İSNA’da yer alan haberi HAKSÖZ HABER çevirdi:
Uygurların Kampında Bir Hafta: Üniversite mi Hapishane mi?
Çin genelinde, Müslümanlar ağırlıklı olarak Sincan bölgesinde yaşıyorlar. Batı ülkeleri uzun zamandır Çin hükümetini bu Müslümanlara kötü muamele etmek ve Pekin'in yaklaşık bir milyon Müslümanı“zorunlu çalışma kampları” veya “gözaltı merkezleri” kurmakla suçluyor. Bununla birlikte, Çin hükümeti ise bu merkezleri aşırılıkçılığın yayılmasını önlemeye yönelik mesleki eğitim ve öğretim merkezleri olduğunu vurguluyor.
ISNA muhabirine göre, Çin hükümeti, 14-22 Temmuz tarihleri arasında "İpek Yolu Ekonomik Kuşak Merkez Bölgesi'ne Giriş" projesine katılmak üzere dünyanın dört bir yanındaki gazetecileri davet etti. Bölgedeki uluslararası haber ajanslarının çalışmalarının olmaması ve kısıtlamaların varlığı bu proje vesilesiyle merkezlerin daha net bir görüntüsünü sağlayacak ve "gerçeği" ortaya çıkaracak.

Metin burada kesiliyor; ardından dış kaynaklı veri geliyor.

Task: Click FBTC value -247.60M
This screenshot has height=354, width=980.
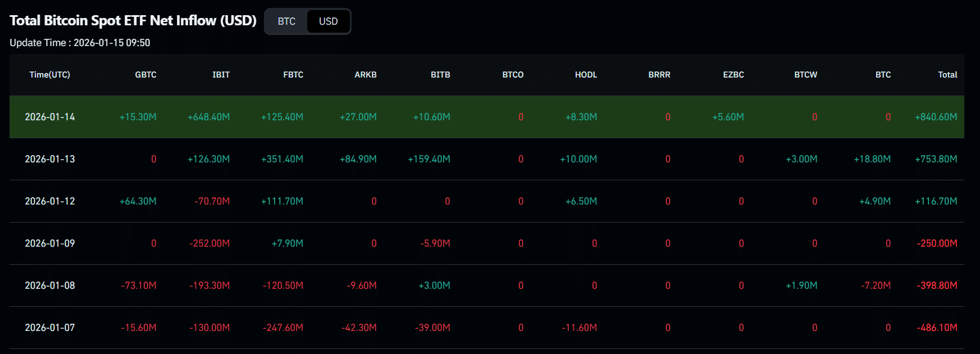Action: pos(283,328)
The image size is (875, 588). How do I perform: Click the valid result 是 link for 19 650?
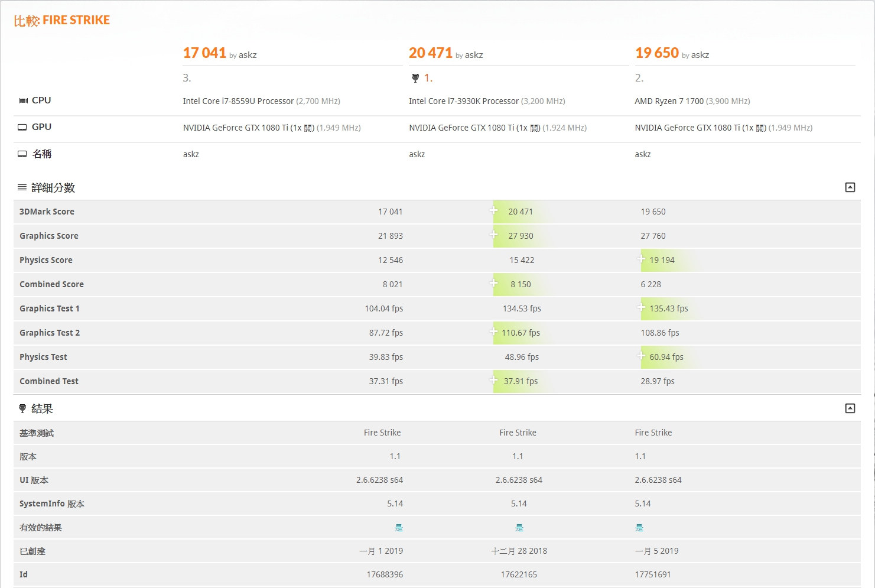click(639, 528)
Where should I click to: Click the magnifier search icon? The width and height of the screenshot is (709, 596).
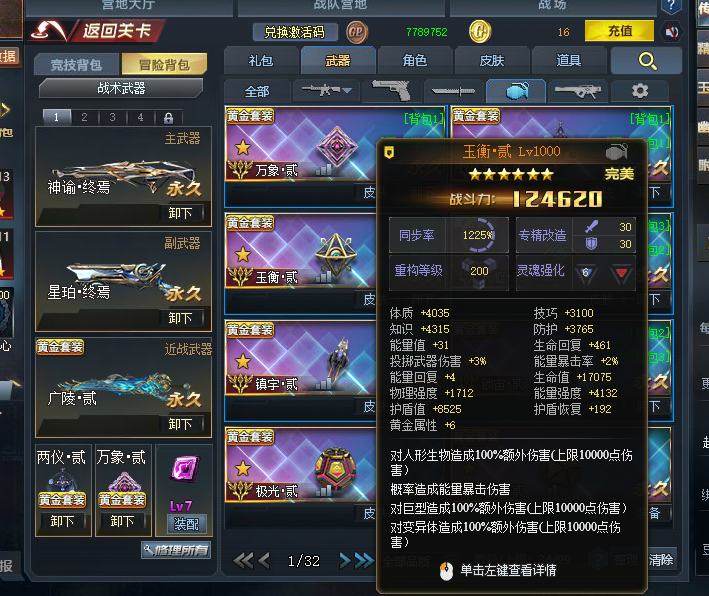pos(647,61)
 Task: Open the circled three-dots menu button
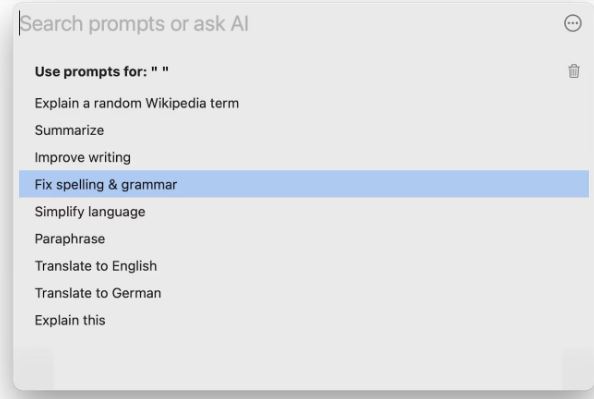[572, 23]
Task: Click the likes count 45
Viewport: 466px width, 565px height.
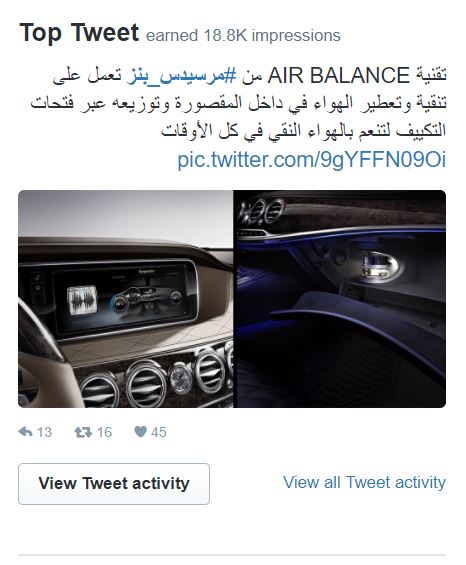Action: pos(159,432)
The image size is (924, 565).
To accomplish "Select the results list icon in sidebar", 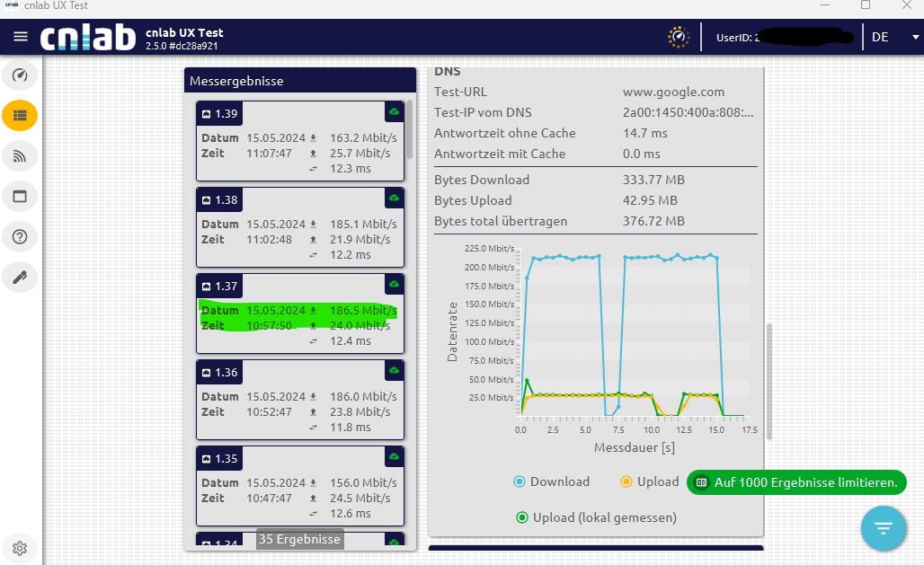I will click(20, 115).
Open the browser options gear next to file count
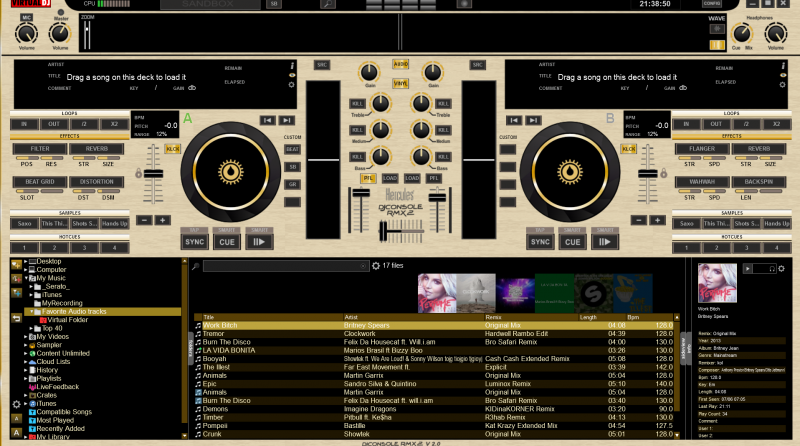 pyautogui.click(x=374, y=266)
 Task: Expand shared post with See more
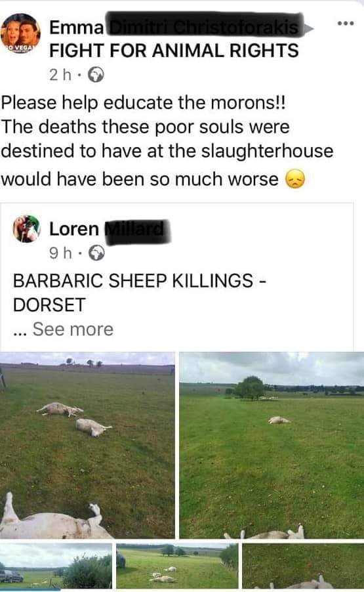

Bir yandan merkezi hükümetin terör faaliyetlerinin dünya çapında yayılması ve tekfiri fikirlerin El Kaide ve DAEŞ tarafından yayılmasıyla, Sincan bölgesi, son yıllarda birkaç kez huzursuzluklara ve terör saldırılarına tanık oldu. Pekin hükümeti bu saldırıların sorumlularının Uygurlar olduğunu ifade ediyor.Bu doğrultuda Çin hükümeti 2017 yılında Aşırıcılık ve terörizmle mücadele etme amacıyla bu merkezleri kurdu. Batılı devletler ve BM Çin hükümetine yönelik, radikal fikirlerle mücadele bahanesiyle insan hakkı ihlalleri ve Müslümanlara baskı yaptığını suçlamasında bulunuyor.
Çin merkezi hükümeti Uygurları aşırılık yanlısı bulunduğu için bölge genelinde kısa zamanda çok sayıda kurduğu karakollarla bölgeyi güçlü bir askeri üst haline getirdi. Eğitim kampları da Uygurların yaşadığı bölgelerde kuruldu çünkü Çin'in diğer bölgelerindeki insanlar aynı tehditlerle karşı karşıya kalmıyorlar."Çinli yetkililer mevcut durumda bu yaklaşımlarını gerekli görüyorlar.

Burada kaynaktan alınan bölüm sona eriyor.